[REQUIRED ACTION]: Go through the records, and copy each line in which the string "agent" is present.

==============================

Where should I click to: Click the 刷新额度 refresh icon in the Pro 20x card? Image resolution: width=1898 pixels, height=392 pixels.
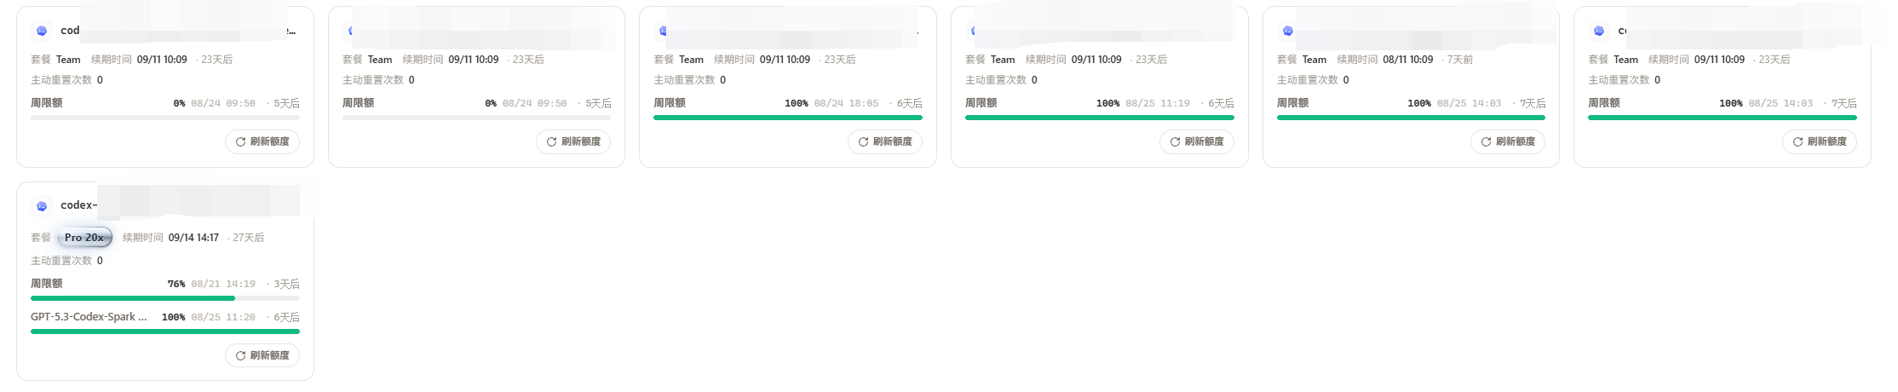click(x=240, y=355)

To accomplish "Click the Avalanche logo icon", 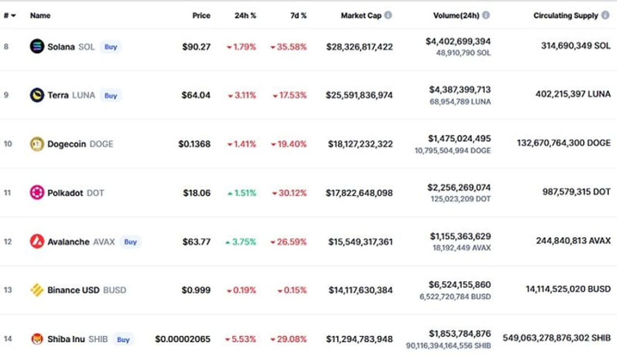I will click(37, 241).
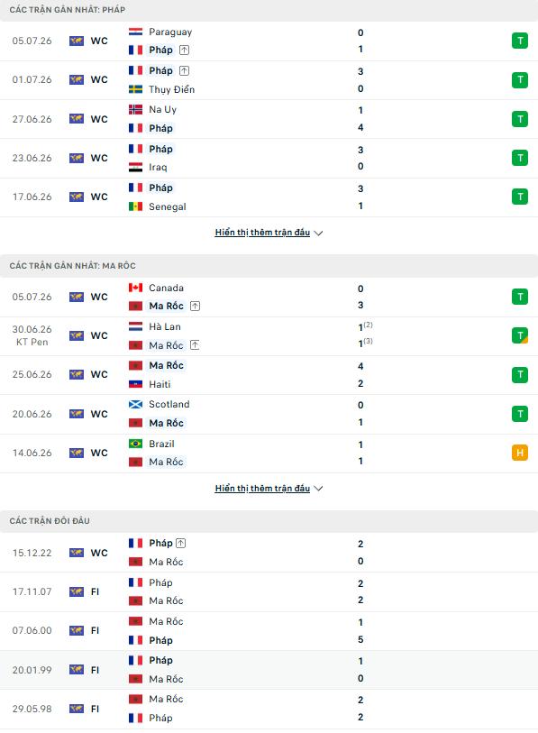This screenshot has height=733, width=538.
Task: Click the Scotland flag icon
Action: point(135,404)
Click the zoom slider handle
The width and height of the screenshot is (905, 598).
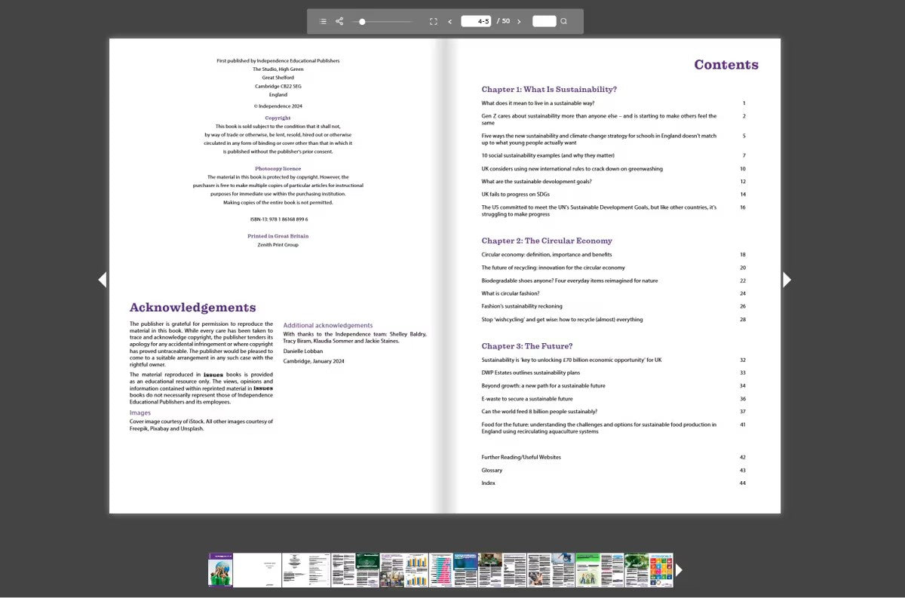tap(362, 21)
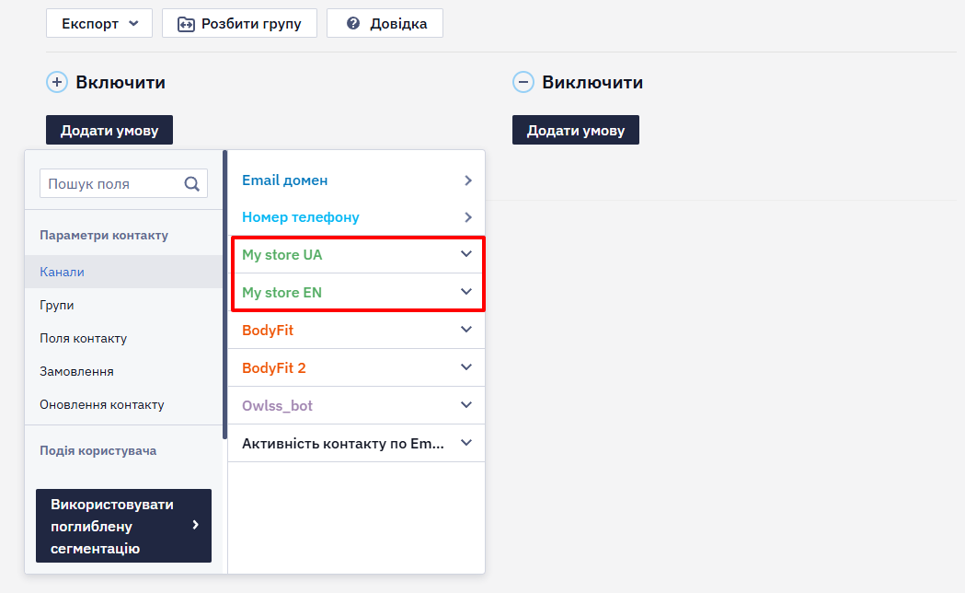This screenshot has width=965, height=593.
Task: Expand the BodyFit channel chevron
Action: (x=466, y=330)
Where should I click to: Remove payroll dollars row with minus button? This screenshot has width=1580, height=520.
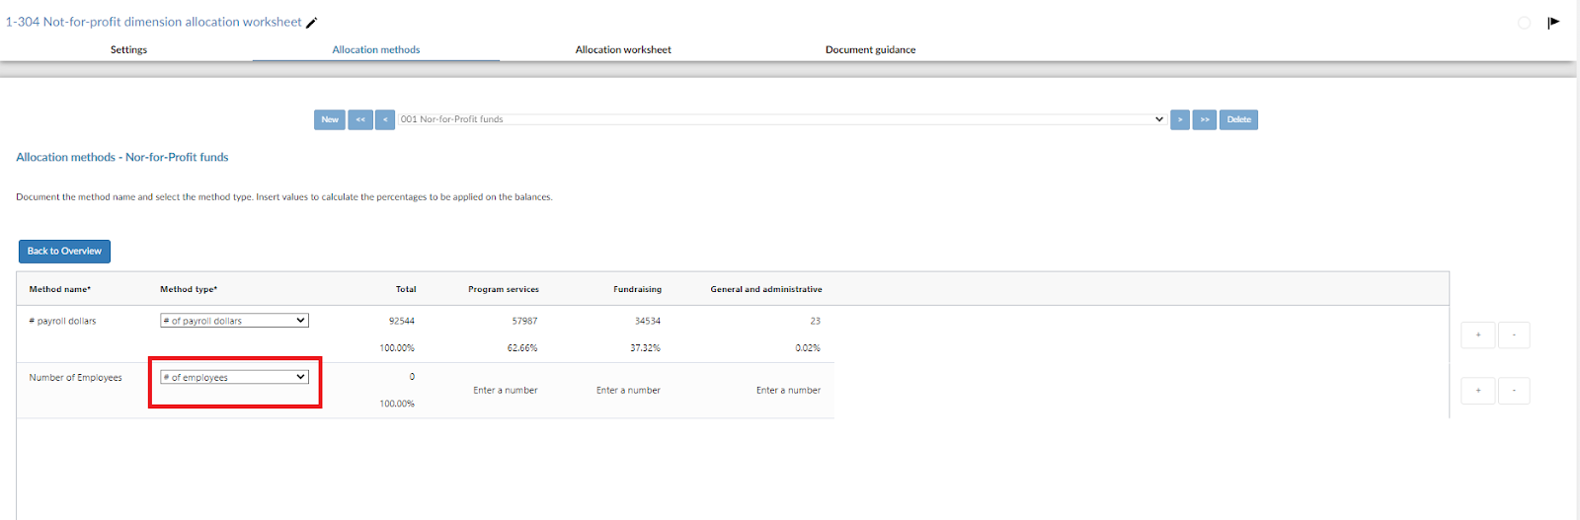point(1514,334)
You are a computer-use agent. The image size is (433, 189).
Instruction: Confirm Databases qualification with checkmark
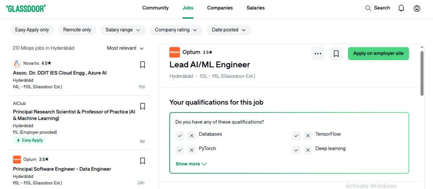point(180,135)
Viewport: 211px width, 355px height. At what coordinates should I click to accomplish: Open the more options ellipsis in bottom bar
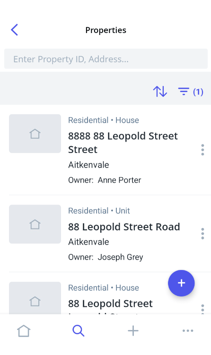tap(188, 331)
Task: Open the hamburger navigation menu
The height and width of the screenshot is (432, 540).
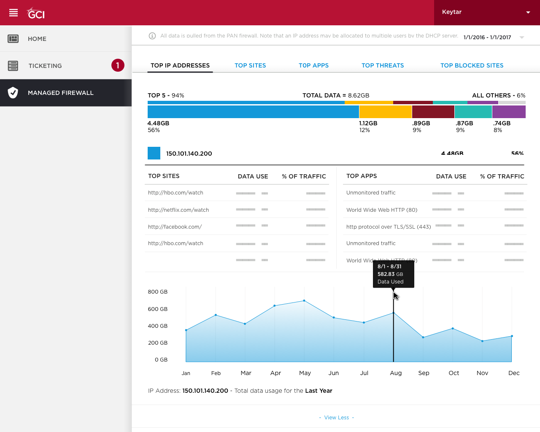Action: pos(13,12)
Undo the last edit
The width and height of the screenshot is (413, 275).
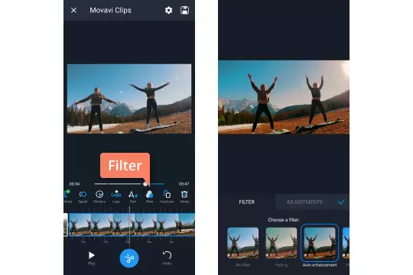point(167,257)
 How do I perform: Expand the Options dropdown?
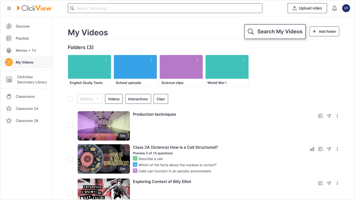(x=90, y=99)
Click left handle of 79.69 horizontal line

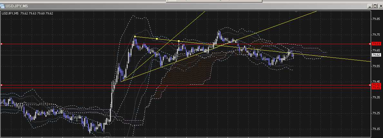(2, 44)
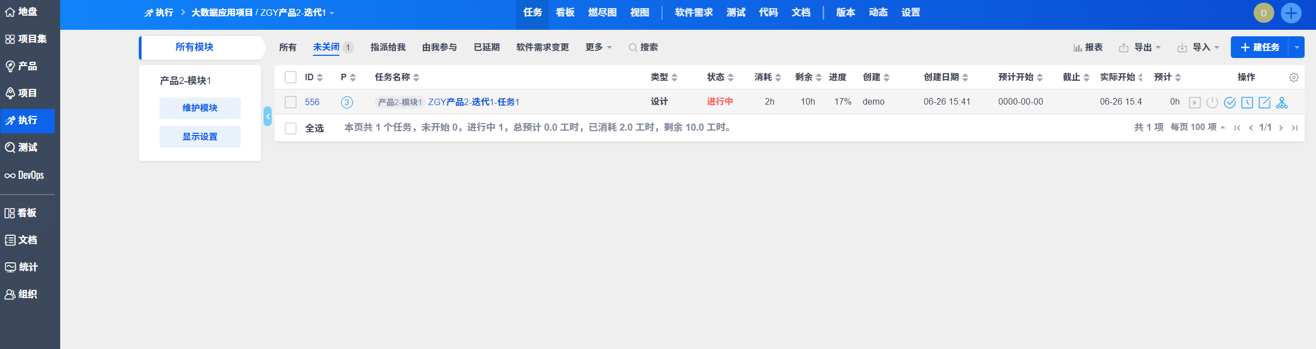Click the edit task pencil icon
Screen dimensions: 1316x349
[x=1264, y=102]
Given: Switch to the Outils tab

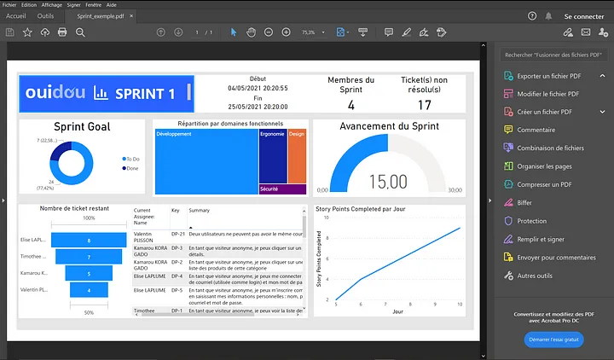Looking at the screenshot, I should (x=45, y=16).
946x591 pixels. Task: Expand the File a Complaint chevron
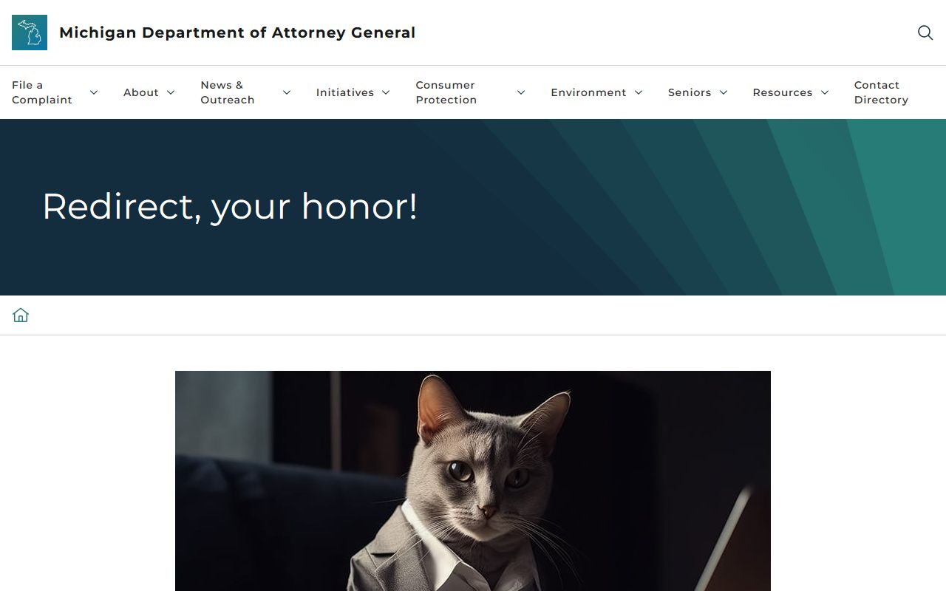pos(94,92)
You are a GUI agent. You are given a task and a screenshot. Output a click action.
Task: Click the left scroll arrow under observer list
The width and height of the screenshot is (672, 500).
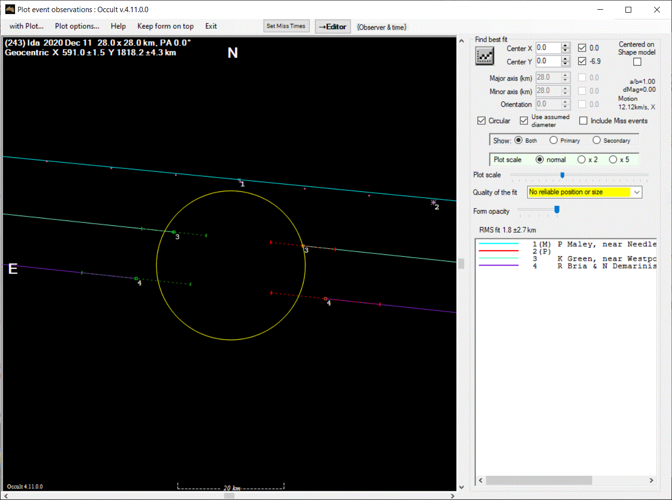(x=480, y=480)
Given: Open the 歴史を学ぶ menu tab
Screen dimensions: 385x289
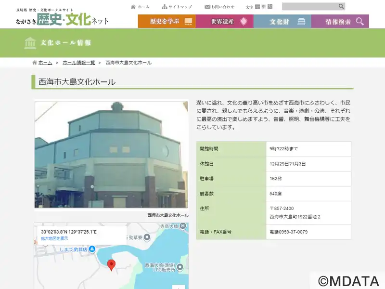Looking at the screenshot, I should coord(167,21).
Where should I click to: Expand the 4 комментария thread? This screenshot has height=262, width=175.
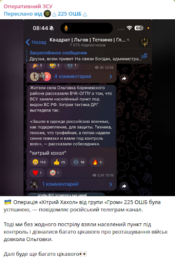pyautogui.click(x=72, y=76)
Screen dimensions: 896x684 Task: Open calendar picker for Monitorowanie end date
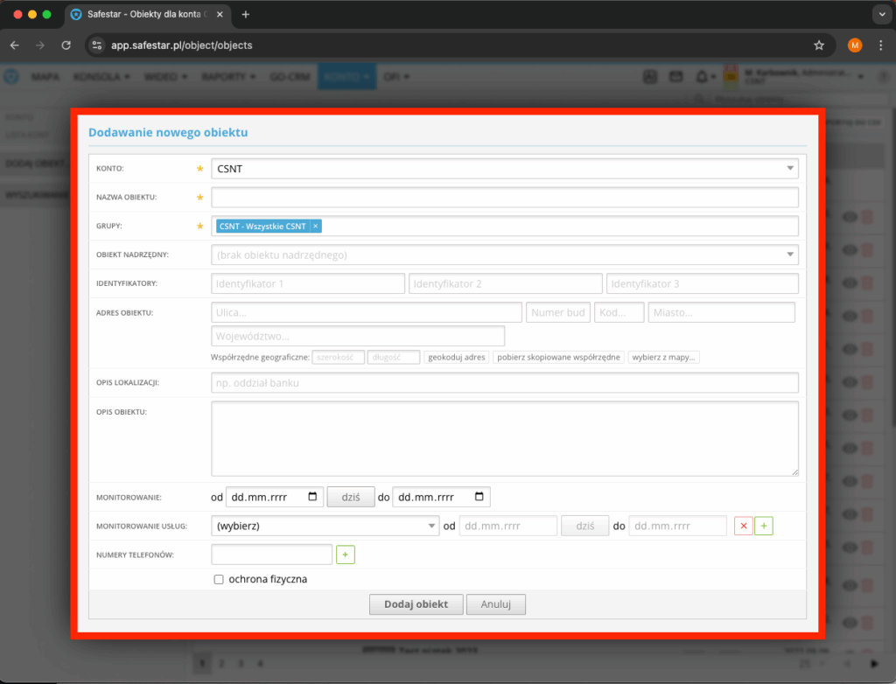pyautogui.click(x=480, y=497)
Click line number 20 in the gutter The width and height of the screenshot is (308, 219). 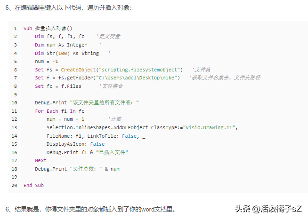[14, 185]
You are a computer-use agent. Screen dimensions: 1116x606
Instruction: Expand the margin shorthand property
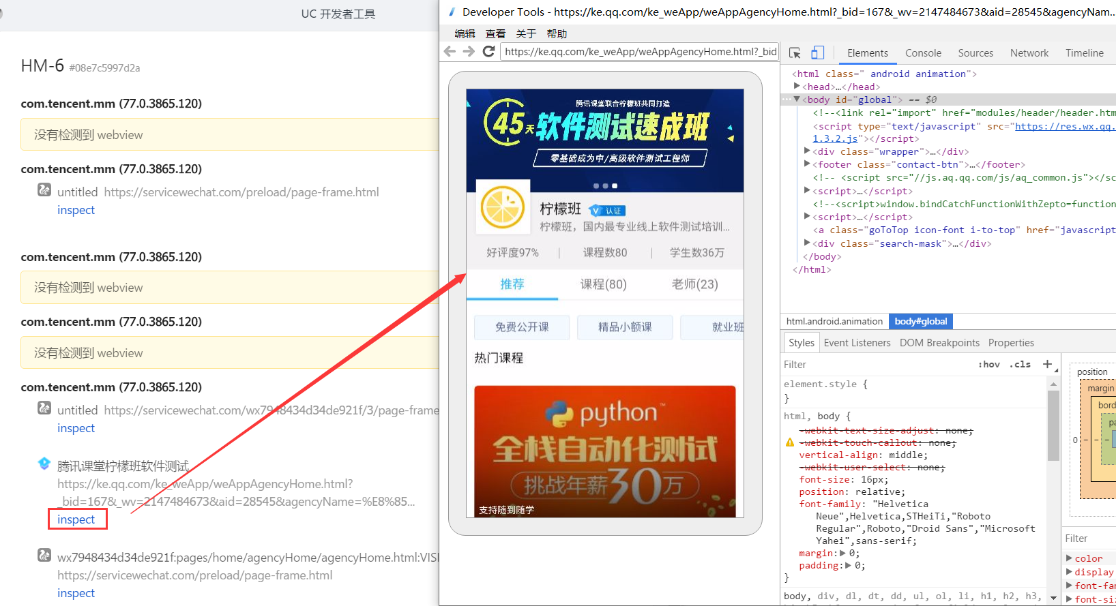(842, 554)
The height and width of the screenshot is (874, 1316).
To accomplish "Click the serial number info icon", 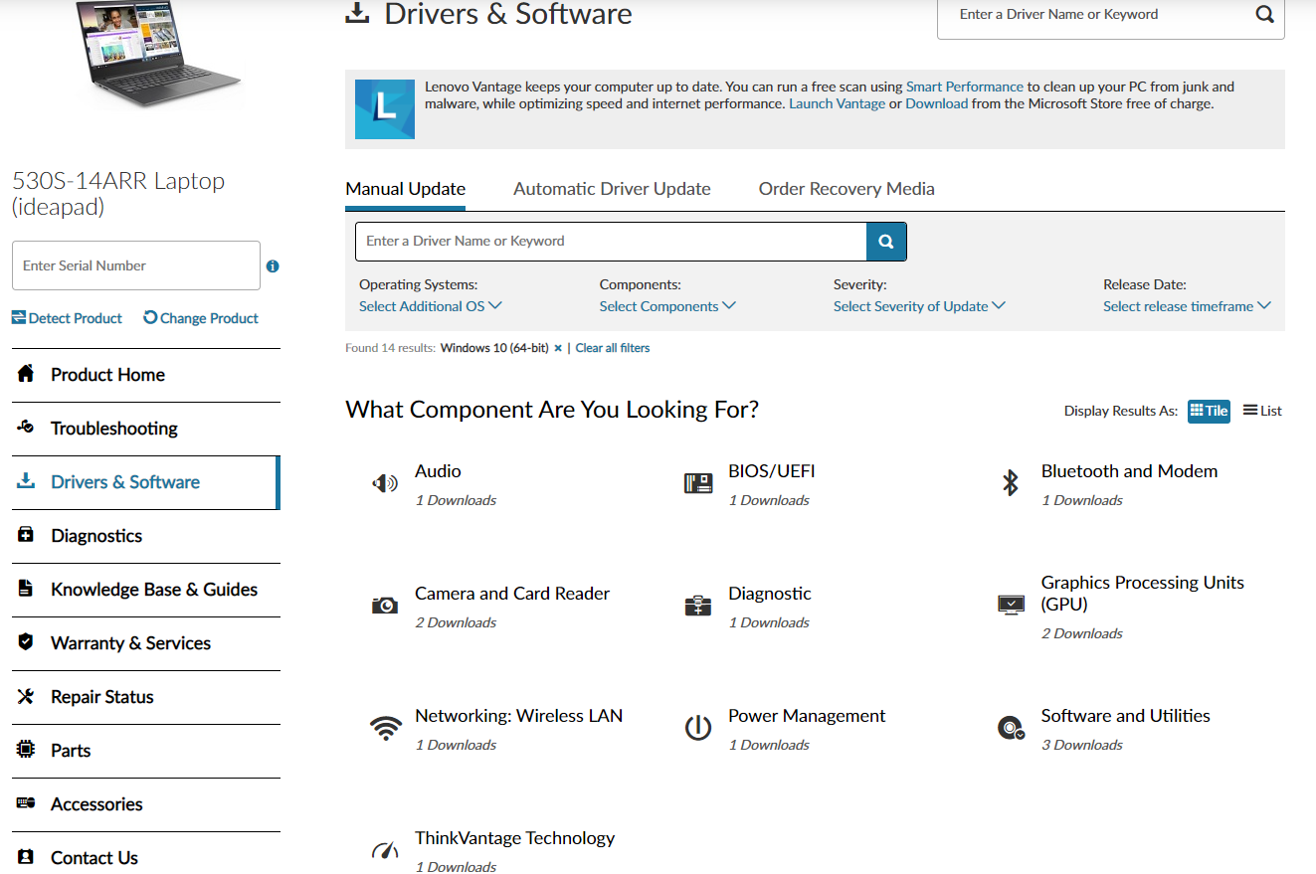I will (x=273, y=266).
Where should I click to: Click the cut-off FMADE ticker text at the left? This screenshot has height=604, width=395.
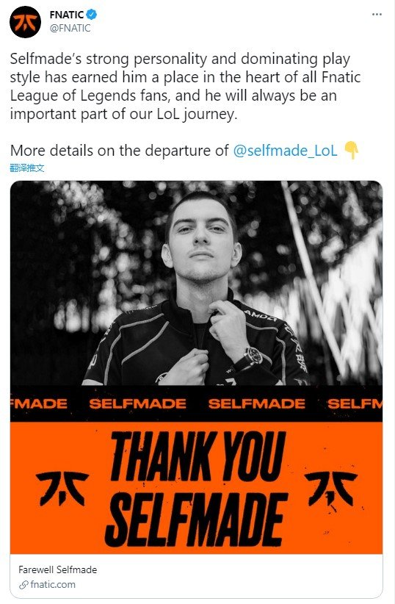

==============================

[TASK RESULT]:
You are a computer-use agent. The image size is (433, 189).
You are a GUI agent. You are given a task and a screenshot. Output a click action.
You are a computer-use agent. Screen dimensions: 1116x606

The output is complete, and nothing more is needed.